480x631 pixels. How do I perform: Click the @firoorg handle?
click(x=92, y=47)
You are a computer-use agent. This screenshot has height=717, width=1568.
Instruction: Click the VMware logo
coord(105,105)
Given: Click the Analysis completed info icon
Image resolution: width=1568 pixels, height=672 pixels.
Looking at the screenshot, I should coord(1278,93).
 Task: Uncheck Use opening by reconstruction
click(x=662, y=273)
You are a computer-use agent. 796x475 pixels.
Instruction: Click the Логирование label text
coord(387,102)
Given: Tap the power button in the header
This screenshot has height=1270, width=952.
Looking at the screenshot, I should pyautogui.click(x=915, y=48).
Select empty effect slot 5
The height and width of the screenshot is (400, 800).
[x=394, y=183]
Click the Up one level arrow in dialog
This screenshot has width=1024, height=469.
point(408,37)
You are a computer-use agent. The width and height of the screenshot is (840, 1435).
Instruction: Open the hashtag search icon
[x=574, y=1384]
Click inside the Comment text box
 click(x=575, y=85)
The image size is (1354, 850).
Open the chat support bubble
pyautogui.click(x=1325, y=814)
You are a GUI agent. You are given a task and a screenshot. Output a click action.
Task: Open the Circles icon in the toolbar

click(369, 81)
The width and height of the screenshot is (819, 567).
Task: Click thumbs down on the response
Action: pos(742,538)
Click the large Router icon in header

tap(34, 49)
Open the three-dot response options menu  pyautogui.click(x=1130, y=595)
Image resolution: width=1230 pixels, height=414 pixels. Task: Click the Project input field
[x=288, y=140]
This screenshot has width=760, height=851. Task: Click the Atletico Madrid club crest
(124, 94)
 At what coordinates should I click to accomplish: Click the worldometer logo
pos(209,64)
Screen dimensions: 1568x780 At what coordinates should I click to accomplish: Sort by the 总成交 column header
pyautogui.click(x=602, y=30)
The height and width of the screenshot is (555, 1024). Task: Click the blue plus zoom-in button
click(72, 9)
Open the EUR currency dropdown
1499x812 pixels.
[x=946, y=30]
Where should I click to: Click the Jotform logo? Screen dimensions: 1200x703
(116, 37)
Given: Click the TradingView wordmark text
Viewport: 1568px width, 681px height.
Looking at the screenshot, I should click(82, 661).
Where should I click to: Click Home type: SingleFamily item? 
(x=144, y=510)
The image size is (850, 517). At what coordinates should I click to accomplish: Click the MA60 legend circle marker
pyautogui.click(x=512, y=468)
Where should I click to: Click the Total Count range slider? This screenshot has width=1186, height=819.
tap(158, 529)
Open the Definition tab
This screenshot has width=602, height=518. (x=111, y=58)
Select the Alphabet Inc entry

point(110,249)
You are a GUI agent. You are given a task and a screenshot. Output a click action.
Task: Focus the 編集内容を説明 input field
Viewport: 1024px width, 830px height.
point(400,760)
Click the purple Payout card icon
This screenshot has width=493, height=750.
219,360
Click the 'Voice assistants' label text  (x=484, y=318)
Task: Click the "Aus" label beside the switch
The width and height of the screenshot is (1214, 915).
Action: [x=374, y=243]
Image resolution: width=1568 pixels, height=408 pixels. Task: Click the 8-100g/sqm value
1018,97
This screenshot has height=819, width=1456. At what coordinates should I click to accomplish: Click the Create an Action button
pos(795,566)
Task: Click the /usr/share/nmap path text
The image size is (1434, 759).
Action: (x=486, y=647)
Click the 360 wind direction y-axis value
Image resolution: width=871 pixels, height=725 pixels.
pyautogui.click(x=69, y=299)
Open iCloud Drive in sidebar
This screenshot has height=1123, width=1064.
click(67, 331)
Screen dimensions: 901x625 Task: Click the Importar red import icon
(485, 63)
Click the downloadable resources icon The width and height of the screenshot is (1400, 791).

........

EXERCISE:
Please show every line above that includes the word "computer".

ANSWER TO THIS EXERCISE:
You are a computer-use agent. This screenshot has height=717, width=1568.
You are a computer-use agent. 796x475 pixels.
You are a computer-use agent. The width and height of the screenshot is (840, 1435).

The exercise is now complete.